Basis of Presentation
The accompanying condensed consolidated financial statements of us are unaudited. Certain information and disclosures required by U.S. generally accepted accounting principles, or GAAP, for complete financial statements have been condensed or omitted. We believe the disclosures made are adequate to make the information presented not misleading. However, the accompanying condensed consolidated financial statements should be read in conjunction with the consolidated financial statements and notes contained in our Annual Report on Form 10-K for the year ended December 31, 2023, or our 2023 Annual Report. In the opinion of management, all adjustments, consisting of normal recurring accruals considered necessary for a fair statement of results for the interim period have been included. These condensed consolidated financial statements include our accounts and the accounts of our subsidiaries, all of which are 100% owned directly or indirectly by us. All intercompany transactions and balances with or among our consolidated subsidiaries have been eliminated. Our operating results for interim periods and those of our managers and tenants are not necessarily indicative of the results that may be expected for the full year.
The preparation of financial statements in conformity with GAAP requires us to make estimates and assumptions that affect reported amounts. Actual results could differ from those estimates. Significant estimates in our condensed consolidated financial statements include the allowance for credit losses, purchase price allocations, useful lives of fixed assets and impairment of real estate and related intangibles.

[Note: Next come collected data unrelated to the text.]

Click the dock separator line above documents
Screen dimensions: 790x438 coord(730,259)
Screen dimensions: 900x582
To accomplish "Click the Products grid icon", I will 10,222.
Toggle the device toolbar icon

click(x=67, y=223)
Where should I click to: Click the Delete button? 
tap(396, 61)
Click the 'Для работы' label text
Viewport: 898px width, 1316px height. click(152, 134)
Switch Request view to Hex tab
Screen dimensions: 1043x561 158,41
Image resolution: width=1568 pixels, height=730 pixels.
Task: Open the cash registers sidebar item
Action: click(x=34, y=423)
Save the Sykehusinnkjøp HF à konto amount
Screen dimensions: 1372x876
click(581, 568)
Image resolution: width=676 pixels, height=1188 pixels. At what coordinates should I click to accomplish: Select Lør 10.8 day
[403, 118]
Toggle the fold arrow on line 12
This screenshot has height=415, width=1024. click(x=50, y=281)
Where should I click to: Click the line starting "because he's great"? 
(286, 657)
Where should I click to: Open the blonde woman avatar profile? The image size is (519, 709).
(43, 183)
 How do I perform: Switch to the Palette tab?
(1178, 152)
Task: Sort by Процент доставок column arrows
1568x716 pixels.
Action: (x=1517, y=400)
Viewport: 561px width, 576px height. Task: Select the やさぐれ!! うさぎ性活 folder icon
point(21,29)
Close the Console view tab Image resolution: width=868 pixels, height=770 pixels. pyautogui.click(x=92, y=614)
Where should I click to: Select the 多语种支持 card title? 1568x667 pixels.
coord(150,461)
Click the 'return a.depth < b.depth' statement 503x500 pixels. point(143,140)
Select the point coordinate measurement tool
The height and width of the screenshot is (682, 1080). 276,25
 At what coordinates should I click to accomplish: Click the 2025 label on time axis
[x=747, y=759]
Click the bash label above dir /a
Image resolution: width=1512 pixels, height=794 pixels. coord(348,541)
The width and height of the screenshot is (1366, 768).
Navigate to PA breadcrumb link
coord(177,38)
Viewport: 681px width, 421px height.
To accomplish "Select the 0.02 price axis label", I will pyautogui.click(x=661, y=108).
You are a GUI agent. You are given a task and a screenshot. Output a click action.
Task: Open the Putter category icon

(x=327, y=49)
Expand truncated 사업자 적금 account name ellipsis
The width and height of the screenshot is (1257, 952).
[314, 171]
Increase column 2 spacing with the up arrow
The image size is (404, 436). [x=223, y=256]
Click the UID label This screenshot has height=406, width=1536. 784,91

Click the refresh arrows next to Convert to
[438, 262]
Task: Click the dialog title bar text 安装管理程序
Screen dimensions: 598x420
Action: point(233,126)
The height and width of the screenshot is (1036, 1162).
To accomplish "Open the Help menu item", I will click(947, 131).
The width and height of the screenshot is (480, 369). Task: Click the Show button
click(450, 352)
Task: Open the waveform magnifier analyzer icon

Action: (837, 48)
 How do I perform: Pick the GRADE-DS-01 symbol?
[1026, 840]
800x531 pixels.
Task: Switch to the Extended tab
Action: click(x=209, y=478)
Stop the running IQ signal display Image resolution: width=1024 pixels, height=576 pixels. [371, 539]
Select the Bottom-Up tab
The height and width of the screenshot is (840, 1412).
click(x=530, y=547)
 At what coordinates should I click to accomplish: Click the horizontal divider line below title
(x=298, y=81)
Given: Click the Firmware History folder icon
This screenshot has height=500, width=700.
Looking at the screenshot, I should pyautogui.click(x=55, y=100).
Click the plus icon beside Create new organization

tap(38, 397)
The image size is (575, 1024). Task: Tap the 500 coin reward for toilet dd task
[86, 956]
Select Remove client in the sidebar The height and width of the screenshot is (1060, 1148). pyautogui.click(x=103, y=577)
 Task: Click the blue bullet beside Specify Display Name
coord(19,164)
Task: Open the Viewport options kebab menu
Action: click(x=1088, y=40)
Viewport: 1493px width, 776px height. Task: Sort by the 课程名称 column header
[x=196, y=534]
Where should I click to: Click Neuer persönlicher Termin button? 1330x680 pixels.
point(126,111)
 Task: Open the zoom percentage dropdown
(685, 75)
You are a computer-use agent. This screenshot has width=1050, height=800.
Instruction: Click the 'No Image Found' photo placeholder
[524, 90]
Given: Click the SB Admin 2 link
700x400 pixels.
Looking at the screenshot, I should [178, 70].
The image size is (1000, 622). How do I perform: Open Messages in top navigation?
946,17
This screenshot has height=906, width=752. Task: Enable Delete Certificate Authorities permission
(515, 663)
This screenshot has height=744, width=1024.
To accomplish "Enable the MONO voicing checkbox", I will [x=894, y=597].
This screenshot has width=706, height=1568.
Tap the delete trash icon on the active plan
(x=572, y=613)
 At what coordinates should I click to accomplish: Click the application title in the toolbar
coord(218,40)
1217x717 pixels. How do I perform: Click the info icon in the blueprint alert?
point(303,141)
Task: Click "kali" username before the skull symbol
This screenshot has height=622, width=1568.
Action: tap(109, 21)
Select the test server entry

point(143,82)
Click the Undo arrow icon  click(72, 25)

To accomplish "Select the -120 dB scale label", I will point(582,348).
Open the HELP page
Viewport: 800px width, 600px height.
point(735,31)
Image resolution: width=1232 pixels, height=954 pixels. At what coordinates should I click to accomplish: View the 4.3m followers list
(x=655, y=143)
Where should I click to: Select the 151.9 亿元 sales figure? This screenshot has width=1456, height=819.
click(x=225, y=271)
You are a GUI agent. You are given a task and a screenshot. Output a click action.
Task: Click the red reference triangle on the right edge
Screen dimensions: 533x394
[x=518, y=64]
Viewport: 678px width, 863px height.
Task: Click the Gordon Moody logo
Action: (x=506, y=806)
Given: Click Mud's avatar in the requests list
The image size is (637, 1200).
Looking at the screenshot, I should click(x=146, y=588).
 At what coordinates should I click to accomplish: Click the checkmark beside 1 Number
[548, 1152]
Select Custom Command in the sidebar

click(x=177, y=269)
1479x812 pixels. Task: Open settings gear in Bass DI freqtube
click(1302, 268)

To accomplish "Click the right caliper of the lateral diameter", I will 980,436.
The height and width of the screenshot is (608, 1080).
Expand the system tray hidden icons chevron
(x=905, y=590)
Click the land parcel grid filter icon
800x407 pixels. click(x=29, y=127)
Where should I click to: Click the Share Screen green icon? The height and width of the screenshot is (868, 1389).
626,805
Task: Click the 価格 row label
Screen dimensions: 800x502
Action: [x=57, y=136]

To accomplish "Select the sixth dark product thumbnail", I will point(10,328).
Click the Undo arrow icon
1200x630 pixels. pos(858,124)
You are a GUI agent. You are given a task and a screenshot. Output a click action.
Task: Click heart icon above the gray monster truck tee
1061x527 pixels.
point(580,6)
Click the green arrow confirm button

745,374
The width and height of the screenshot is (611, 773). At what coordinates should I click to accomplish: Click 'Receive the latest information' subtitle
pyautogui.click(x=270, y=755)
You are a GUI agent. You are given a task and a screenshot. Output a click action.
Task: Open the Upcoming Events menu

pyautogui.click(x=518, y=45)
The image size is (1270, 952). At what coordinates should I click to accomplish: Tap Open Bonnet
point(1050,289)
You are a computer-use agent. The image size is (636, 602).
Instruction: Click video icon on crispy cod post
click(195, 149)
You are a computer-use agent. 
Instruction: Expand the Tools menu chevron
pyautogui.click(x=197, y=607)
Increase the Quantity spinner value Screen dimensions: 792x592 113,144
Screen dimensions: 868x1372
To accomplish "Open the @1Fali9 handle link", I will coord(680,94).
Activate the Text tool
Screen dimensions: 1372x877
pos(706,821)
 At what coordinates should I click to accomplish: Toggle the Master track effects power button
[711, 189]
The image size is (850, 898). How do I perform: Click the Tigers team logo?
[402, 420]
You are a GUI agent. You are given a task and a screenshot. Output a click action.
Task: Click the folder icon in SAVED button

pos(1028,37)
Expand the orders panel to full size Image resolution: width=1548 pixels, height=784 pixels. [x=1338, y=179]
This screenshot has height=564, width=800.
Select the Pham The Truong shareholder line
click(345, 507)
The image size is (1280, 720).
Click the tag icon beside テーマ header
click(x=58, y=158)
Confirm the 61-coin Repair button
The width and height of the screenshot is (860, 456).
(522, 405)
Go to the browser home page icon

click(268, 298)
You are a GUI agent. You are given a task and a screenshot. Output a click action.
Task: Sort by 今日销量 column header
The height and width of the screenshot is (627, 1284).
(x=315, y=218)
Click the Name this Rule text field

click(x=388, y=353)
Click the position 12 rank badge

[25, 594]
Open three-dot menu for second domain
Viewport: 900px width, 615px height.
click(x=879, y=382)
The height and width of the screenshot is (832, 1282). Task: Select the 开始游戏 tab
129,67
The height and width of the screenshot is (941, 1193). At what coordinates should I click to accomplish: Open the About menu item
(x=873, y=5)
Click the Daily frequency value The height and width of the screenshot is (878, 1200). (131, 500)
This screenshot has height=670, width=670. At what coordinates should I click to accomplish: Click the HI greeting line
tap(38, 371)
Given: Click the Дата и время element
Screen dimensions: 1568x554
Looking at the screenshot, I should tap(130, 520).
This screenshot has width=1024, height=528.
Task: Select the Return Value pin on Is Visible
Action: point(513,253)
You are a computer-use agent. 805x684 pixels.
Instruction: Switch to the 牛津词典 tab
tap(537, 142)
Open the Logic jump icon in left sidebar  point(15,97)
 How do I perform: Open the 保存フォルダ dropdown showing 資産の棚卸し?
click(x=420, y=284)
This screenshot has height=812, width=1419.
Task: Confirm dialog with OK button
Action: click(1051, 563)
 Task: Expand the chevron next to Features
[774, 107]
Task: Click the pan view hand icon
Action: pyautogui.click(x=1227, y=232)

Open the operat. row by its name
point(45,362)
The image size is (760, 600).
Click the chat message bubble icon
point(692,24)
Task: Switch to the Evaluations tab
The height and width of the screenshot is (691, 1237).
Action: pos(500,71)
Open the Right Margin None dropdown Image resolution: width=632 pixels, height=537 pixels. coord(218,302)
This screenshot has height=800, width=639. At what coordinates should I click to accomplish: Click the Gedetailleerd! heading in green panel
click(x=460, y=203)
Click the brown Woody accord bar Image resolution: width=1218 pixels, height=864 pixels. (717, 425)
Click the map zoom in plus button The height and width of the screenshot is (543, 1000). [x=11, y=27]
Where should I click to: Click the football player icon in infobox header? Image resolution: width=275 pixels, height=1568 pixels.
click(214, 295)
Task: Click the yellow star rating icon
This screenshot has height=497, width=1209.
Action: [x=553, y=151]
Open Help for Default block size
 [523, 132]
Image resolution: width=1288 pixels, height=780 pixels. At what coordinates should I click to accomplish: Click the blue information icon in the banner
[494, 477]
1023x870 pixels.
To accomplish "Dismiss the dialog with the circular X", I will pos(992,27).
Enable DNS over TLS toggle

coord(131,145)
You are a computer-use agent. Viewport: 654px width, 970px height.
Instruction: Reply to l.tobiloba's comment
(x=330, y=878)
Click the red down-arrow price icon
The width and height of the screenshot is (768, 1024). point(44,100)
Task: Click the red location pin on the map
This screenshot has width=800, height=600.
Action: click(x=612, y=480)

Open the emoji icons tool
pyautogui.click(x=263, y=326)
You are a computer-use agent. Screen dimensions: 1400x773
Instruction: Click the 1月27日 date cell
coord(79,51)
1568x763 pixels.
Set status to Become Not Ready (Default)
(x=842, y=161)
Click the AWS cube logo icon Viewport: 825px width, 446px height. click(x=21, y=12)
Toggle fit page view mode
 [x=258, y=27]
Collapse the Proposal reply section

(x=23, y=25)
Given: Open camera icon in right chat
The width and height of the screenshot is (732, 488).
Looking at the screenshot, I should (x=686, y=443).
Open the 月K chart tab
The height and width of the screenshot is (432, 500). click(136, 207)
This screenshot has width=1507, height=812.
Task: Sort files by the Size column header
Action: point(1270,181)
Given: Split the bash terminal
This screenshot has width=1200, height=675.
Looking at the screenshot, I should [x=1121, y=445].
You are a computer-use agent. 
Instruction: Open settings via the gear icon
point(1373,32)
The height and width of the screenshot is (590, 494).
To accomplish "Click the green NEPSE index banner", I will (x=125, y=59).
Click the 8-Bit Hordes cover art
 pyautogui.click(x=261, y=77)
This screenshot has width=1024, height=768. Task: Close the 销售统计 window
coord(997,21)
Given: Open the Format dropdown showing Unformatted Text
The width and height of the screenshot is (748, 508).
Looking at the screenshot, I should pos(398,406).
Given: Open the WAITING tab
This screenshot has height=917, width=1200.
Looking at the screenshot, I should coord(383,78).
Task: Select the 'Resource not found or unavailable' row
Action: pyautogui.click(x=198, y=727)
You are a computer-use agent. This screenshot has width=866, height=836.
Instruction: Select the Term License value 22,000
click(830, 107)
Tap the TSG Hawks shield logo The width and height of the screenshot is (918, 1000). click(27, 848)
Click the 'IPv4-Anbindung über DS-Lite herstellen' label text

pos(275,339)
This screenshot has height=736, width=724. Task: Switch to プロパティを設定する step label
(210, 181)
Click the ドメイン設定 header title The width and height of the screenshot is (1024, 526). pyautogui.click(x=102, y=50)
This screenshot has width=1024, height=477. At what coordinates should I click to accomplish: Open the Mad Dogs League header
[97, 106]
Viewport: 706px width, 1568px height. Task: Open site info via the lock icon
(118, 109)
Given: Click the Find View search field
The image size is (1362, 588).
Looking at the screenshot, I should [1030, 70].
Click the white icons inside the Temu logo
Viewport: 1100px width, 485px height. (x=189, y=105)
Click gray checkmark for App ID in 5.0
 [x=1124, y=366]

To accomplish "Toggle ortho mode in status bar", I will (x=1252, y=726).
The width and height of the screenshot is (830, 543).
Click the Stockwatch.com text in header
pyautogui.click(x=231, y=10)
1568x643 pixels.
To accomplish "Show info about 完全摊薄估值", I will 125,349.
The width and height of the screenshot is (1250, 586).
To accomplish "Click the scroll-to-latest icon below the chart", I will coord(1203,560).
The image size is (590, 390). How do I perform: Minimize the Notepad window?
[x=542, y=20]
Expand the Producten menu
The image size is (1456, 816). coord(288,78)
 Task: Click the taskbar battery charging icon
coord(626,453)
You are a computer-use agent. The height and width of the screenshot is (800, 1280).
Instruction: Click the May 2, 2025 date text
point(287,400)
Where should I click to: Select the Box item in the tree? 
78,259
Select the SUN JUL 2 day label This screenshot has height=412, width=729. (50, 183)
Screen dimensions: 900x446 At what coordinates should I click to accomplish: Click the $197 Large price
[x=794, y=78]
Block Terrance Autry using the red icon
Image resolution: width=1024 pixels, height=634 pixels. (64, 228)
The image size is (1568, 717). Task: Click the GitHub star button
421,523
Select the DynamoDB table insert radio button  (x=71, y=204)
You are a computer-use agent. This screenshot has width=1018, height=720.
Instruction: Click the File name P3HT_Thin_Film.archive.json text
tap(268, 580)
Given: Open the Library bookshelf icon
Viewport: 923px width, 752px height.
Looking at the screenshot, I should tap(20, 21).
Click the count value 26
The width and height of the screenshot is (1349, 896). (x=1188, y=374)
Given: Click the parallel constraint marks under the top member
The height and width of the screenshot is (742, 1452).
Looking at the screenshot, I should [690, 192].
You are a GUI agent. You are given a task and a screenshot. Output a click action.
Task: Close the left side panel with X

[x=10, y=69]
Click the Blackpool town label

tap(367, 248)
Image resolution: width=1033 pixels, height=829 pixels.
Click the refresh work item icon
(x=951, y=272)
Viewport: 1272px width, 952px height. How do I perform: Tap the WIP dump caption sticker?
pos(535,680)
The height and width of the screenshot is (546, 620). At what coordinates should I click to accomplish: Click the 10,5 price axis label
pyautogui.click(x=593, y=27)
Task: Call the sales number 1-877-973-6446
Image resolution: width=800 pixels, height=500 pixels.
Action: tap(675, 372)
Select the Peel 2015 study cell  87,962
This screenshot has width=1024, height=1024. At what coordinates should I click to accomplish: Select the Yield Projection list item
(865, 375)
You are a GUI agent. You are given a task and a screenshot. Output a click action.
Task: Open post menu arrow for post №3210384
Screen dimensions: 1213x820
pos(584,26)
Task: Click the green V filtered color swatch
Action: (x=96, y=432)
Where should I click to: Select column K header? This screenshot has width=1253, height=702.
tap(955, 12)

We have determined that each of our wholly owned taxable REIT subsidiaries, or TRSs, is a variable interest entity, or VIE, as defined under the Consolidation Topic of the Financial Accounting Standards Board, or FASB, Accounting Standards Codification, or ASC. We have concluded that we must consolidate each of our wholly owned TRSs because we are the entity with the power to direct the activities that most significantly impact such VIEs’ performance and we have the obligation to absorb losses or the right to receive benefits from each VIE that could be significant to the VIE and are, therefore, the primary beneficiary of each VIE. The assets of our TRSs were $159,964 and $142,789 as of March 31, 2024 and December 31, 2023, respectively, and consist primarily of our TRSs’ investment in Sonesta Holdco Corporation’s, or Sonesta’s, common stock and amounts due from and working capital advances to certain of our hotel managers. The liabilities of our TRSs were $99,706 and $81,262 as of March 31, 2024 and December 31, 2023, respectively, and consist primarily of amounts payable to certain of our hotel managers. The assets of our TRSs are available to satisfy our TRSs’ obligations and we have guaranteed certain obligations of our TRSs.